I risked a peek. She walked up the corridor towards us, pigtails dancing in the hot breeze and face covered in tears. Under one arm she held a trashcan sized gatling of fastened-together flame guns. It looked like she’d taken it off one of those security walkers we’d faced before, and rigged it for manual fire. On her other arm she’d tied an aetheric rotor like a shield.

Ray leaned around me, and heaved a typewriter at her. With his strength, it flew as fast as a baseball. I only had time to squeak, “What do―” before it hit.

Remmy didn’t try to dodge. She raised the rotor arm, and the propeller span in a blur, kicking off lightning. The typewriter hit that and just… disappeared.

I had a less physical weapon. I closed my eyes so that Archimedes could aim through his own from my shoulder. In all the red and green and yellow, Remmy’s shield was an oval of pure black. Criminy.

It wouldn’t help her. I shouted, “Sleep!” and Archimedes meowed, and Remmy fell over on her face. The propeller, thankfully, stopped spinning.

First, we had to disarm her before she woke up. Then what would we do? I didn’t know. I scrambled down a hallway that smelled like smoke to Remmy’s unconscious body. The fires her gun lit had already gone out. There wasn’t enough wood in the paneling, and it burned too fast. A few spots of carpet glowed orange, but that was it.

She looked so small and harmless, lying on her stomach on the floor. How had I alienated her so much?

I had to be practical first. I had to get those weapons off her and stop her killing me before we could make up. Especially the shield.

I gave it a tug, and Remmy rolled, yanking me down. My vision juggled as I hit the floor, and I felt the barrels of Remmy’s flame gun press into my stomach before I clearly saw her face above mine, teeth clenched and dripping tears.

She’d suckered me. I’d been so torn up I fell for it. I didn’t even feel stupid. I just felt bad for her.

“Tell me what you’ve done to my brother and how to fix it, or I’ll give you a stomach full of molten sulfur,” she hissed.

Ray and Claire stood a dozen feet away. Even with Ray’s speed, they didn’t dare do anything. Firing Archimedes would take too long.

I had one weapon left, one Remmy wouldn’t notice.
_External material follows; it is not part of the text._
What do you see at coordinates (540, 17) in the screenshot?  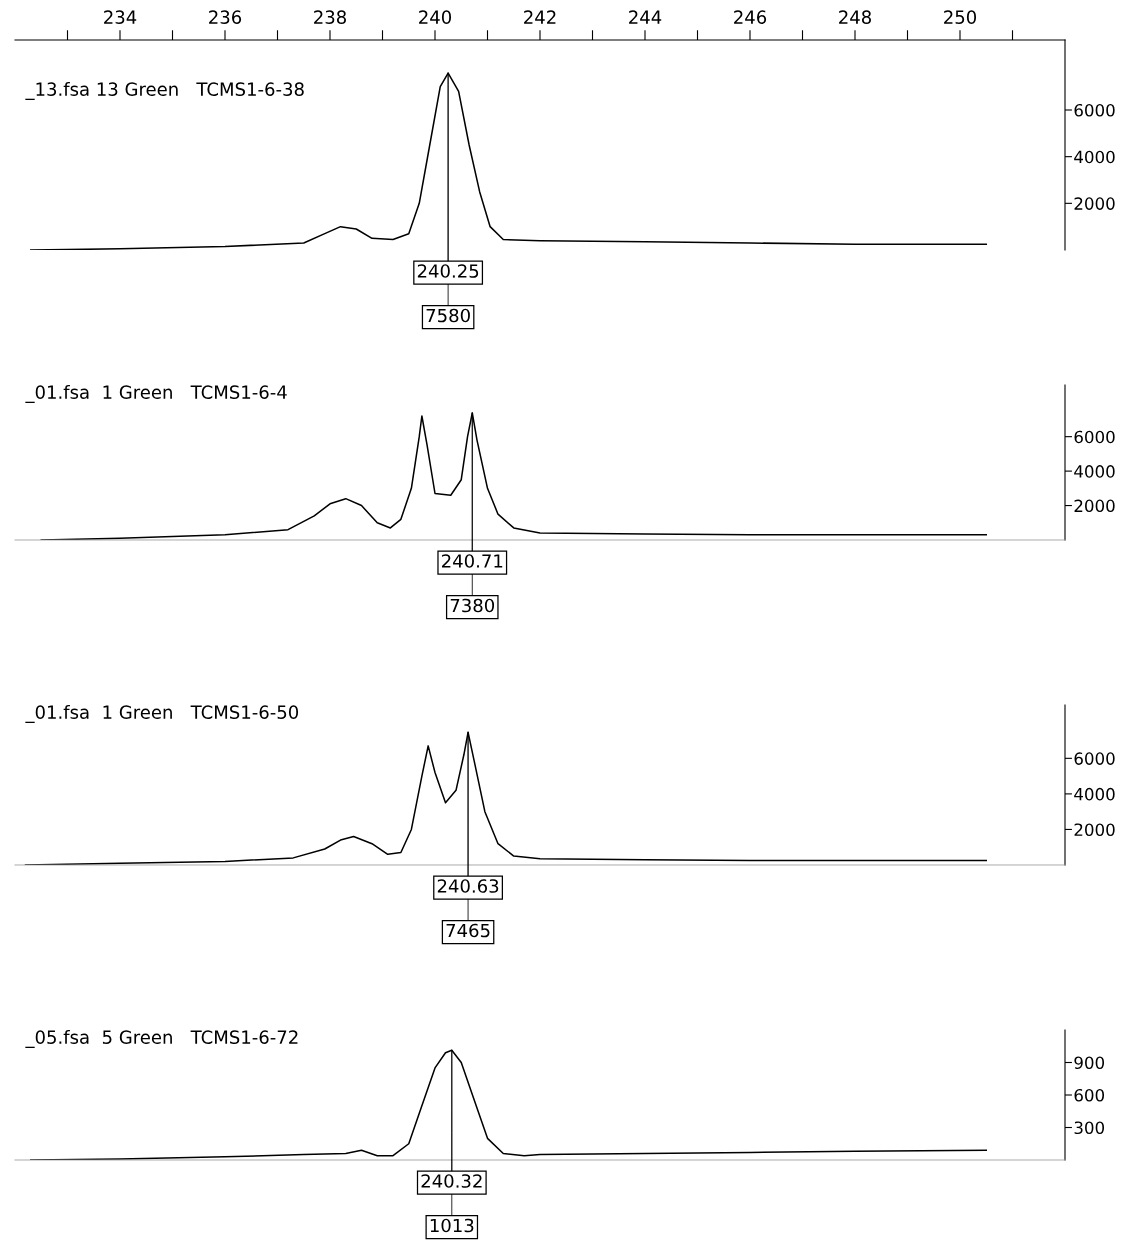 I see `x-tick-label: 242` at bounding box center [540, 17].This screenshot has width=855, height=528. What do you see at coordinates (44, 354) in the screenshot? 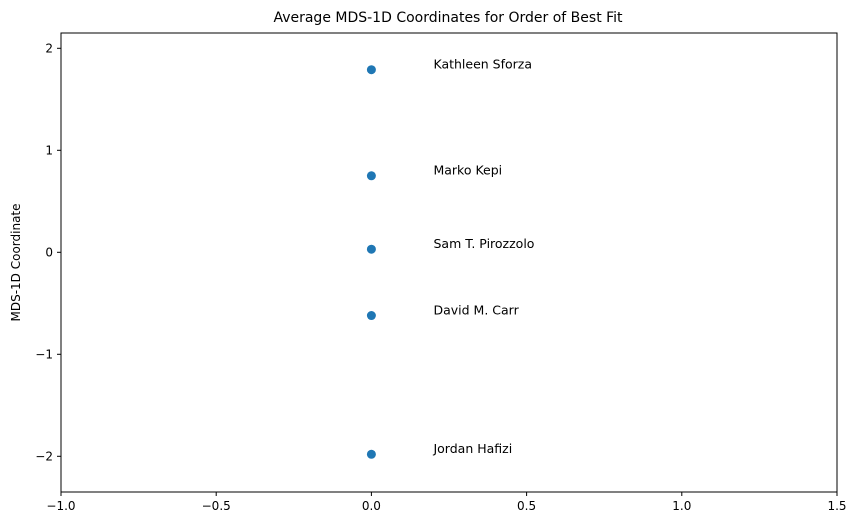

One of my arms lay by my side. I slipped one of my two remaining cursed pennies out of my pocket, and flicked it upwards. It stuck to her shirt below the corset.
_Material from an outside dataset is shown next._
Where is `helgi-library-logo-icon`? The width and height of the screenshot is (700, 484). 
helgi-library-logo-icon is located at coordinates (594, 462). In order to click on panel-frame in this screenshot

Remmy grabbed the front of my jumpsuit with her shield hand, and started shaking me. “What did you do? You’re in this with the witch, aren’t you? She gets a vision that we should go to the asteroid belt, you show up, and he won’t talk to me anymore! All he cares about is how you’re supposedly going to free everyone!
Does this place look free?

Her voice rose, getting more and more hysterical. The arm holding the flame gun slumped as she paid attention to shaking me around. Criminy, she was strong.
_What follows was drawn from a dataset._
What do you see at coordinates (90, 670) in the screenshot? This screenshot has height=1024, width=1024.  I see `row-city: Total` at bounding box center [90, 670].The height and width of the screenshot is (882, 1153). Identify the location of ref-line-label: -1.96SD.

Not strong enough to stop me from jabbing my head forward, smacking her in the face with my forehead.

OW! Ouch ouch ouch! How did anybody do that? My head felt like it would split, but my belly didn’t catch fire. I’d caught her completely off guard.

I managed to open my eyes from the agonized wince to see Ray holding Remmy’s hands behind her back. I focused Archimedes, and commanded, “Sleep. Sleep, Remington Fawkes. Sleep deeply and quietly. Sleep. Sleep for hours. And please, feel better.”

She’d resisted one command long enough to play dead. Despite her fury, and under the influence of my penny, she couldn’t stand up to being hit by Archimedes so many times. She slumped in Ray’s arms. I looked at her through Archimedes just to be sure. The yellow of her superpower looked subdued, and blue moved slowly through a sea of green, two shades of green swirling around each other. Did that mean she was asleep? It would do.